Moroccan Butterfly’s Record-Breaking Genome Unlocks Cancer Insights

The Atlas Blue, a blue butterfly found only in the mountains of Morocco, is distinguished by its unique genome. It has 229 pairs of chromosomes, the highest number ever observed in an animal.
This discovery was recently published in the scientific journal "Current Biology". As a general rule, butterflies have about thirty chromosomes. The common blue has 24, while humans have only 23. But no known species in the so-called "diploid" category, where chromosomes are organized in pairs, has as many as the 229 pairs found in the Atlas Blue. Only the Kamchatka king crab comes close with 104 pairs of chromosomes.
For several decades, biologists have already suspected that the Atlas blue, also known by its Latin name Polyommatus atlantica, carries an exceptional genome. This study has just confirmed it. The Atlas blue has accumulated its additional pairs through progressive fragmentation. And in record time, about three million years, its 24 ancestral chromosomes have been fragmented into hundreds of viable pieces. However, the sex chromosomes seem to have resisted this process, the study notes.

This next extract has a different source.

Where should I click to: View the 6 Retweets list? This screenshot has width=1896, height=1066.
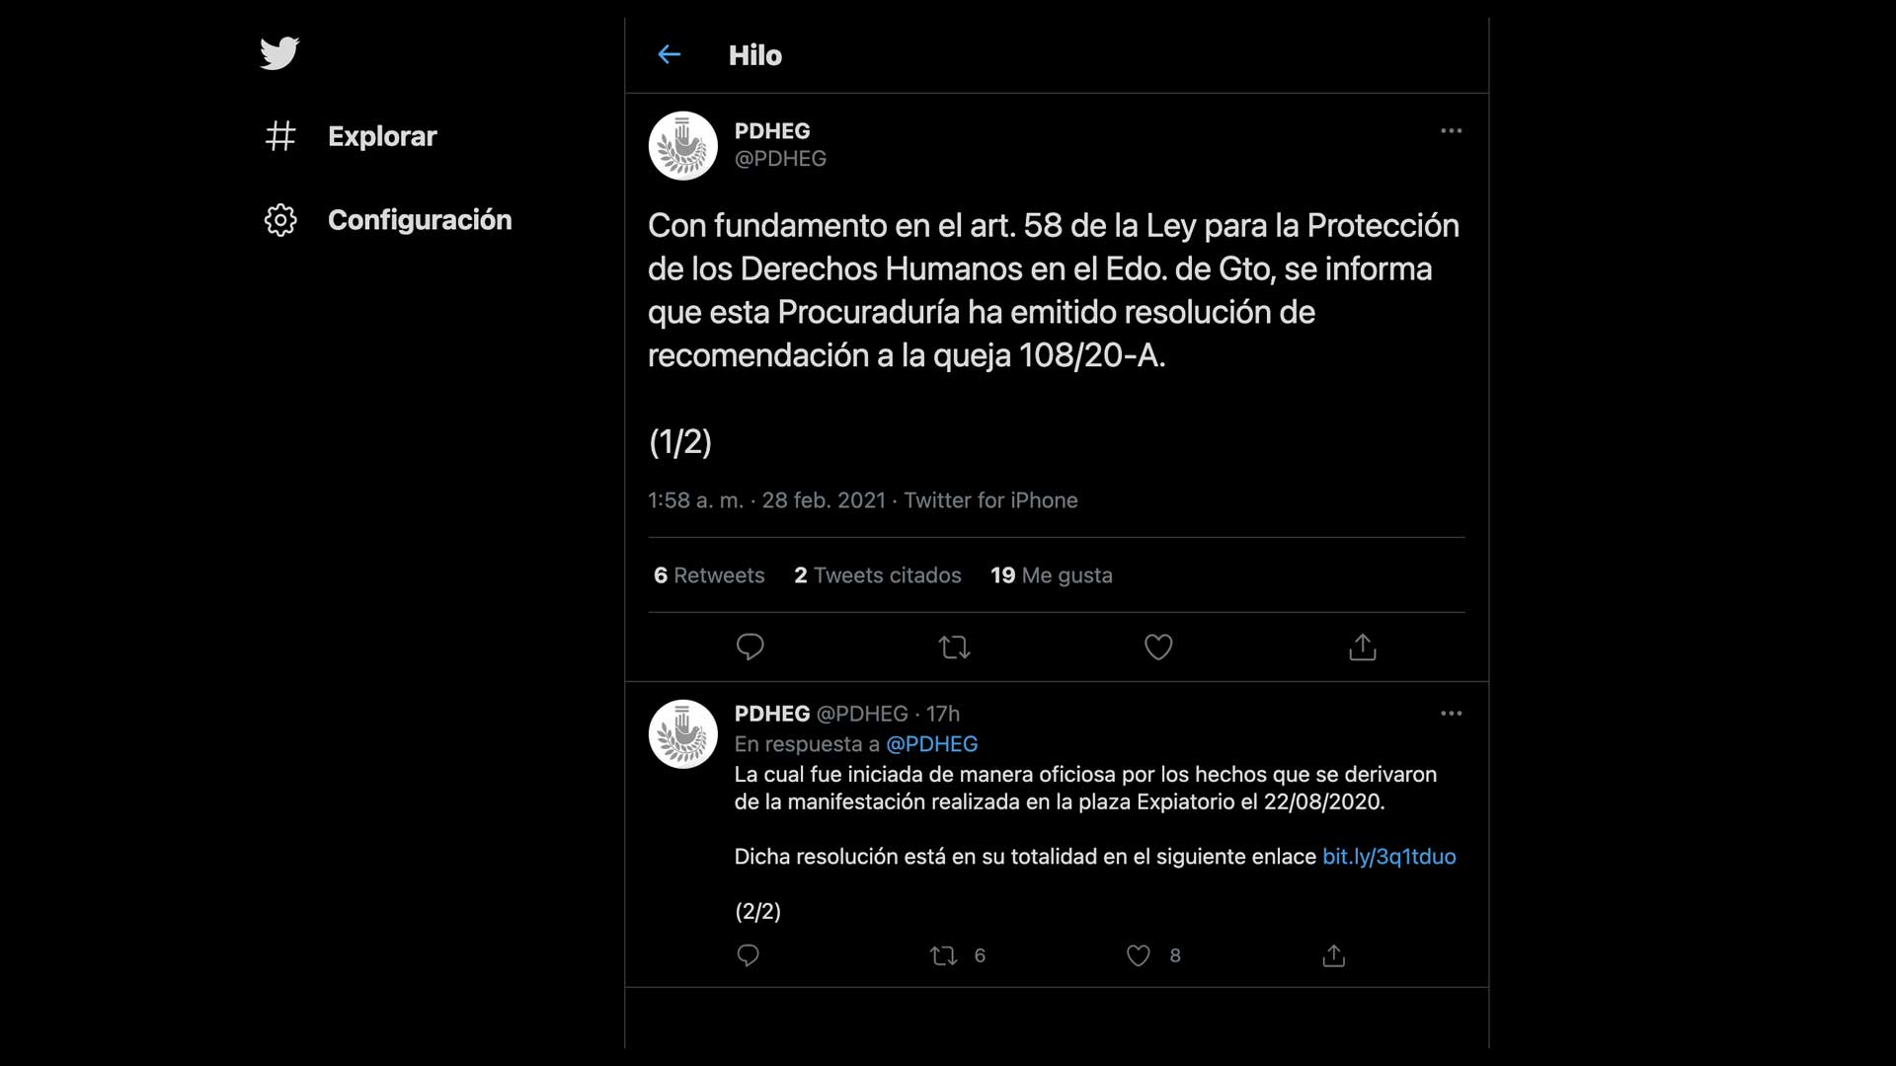pyautogui.click(x=709, y=575)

The implications of these mutations go beyond the field of ecology, the researchers indicate, noting that the changes observed in the blue butterfly are reminiscent of those found in some cancer cells, where genome instability fuels anarchic proliferation. According to the study, the Atlas Blue will contribute to better biodiversity protection and, perhaps, open up prospects in medicine.